- [Task item]: Counting every line in the records below that holds "will", give the total and add nothing.

Stored dataset items:

----------

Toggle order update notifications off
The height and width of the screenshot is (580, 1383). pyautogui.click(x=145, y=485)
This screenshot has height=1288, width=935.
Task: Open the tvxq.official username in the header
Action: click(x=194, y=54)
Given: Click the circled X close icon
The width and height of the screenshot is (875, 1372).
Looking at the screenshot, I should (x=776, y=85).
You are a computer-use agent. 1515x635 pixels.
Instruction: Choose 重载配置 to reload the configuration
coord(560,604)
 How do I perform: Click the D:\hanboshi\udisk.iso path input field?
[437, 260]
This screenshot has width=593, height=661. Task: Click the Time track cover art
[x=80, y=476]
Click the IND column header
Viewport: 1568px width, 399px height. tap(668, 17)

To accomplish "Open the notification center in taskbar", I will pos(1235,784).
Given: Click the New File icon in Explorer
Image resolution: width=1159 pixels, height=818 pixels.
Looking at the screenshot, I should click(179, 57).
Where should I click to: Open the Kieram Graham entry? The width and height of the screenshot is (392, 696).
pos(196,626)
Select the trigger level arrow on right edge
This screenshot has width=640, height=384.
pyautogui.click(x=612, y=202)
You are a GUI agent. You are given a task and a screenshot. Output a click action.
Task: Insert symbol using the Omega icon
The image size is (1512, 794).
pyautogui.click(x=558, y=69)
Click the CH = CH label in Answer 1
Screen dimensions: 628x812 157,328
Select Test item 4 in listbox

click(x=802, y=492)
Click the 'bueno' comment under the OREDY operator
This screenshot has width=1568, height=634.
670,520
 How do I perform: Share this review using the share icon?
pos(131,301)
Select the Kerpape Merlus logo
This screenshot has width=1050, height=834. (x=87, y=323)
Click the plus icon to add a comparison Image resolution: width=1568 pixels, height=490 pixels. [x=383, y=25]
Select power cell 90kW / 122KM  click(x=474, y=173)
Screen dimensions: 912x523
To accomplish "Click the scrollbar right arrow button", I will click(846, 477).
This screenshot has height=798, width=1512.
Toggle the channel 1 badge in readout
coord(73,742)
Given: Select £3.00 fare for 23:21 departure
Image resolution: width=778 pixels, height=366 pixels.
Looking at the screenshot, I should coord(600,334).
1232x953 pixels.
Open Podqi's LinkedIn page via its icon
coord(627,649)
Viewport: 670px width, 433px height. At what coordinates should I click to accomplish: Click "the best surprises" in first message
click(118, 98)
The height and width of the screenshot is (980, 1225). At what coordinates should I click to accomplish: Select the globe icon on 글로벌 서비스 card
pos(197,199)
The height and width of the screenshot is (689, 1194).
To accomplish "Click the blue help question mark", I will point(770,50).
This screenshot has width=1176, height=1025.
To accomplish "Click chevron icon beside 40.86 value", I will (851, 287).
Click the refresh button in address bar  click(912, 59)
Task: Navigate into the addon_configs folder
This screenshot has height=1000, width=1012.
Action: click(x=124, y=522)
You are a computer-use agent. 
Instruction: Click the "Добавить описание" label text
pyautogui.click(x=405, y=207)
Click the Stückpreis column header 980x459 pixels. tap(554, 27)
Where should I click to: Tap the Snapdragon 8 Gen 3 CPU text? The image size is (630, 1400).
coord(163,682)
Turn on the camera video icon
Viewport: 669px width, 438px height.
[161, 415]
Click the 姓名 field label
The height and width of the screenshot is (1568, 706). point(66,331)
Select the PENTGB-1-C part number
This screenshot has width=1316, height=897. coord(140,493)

----------

- [Task result]: 4